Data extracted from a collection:
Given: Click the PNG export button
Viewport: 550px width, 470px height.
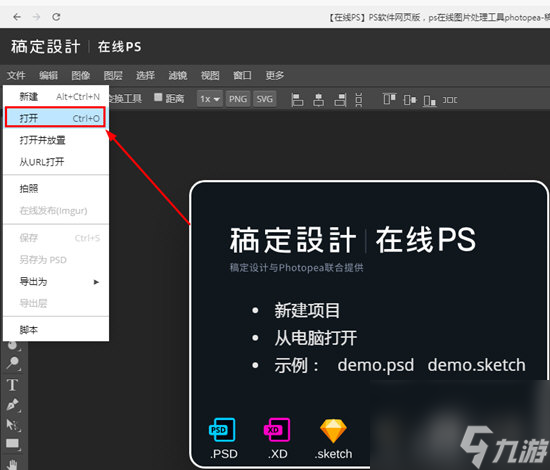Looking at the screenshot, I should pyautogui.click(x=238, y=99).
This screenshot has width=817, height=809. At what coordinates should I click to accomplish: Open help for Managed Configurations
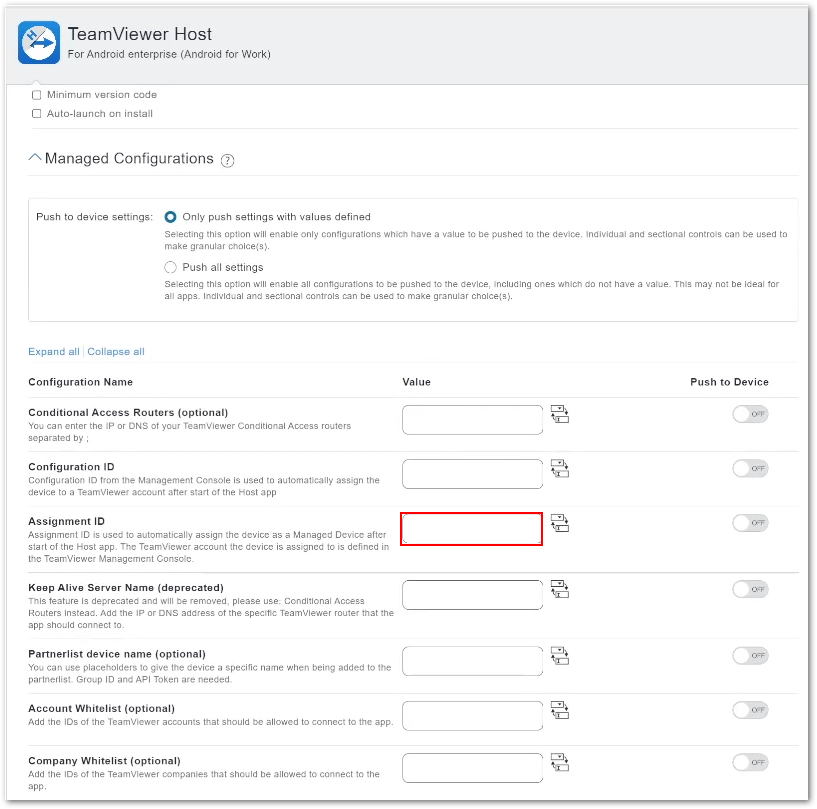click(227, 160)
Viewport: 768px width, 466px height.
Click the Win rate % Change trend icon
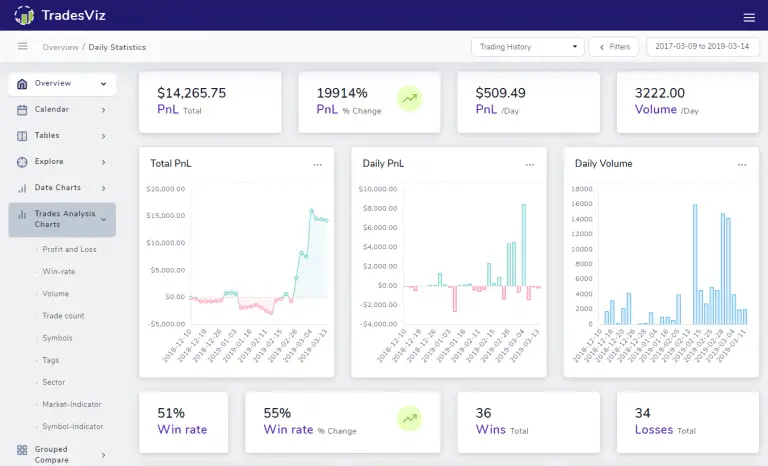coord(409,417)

* _WHAT THIS TASK INVOLVES_:
Please rewrite the material above as a two-column CSV with the columns "query" and "result", one row per request, putting each request's text and its answer in a single quoted field with line breaks replaced by spaces. Leave the pictures out.

* _EXERCISE ANSWER_:
query,result
"Given: Click the PNG export button Viewport: 550px width, 470px height.","Looking at the screenshot, I should pyautogui.click(x=238, y=99)."
"This screenshot has width=817, height=809. At what coordinates should I click to accomplish: Open help for Managed Configurations","click(227, 160)"
"Viewport: 768px width, 466px height. Click the Win rate % Change trend icon","coord(409,417)"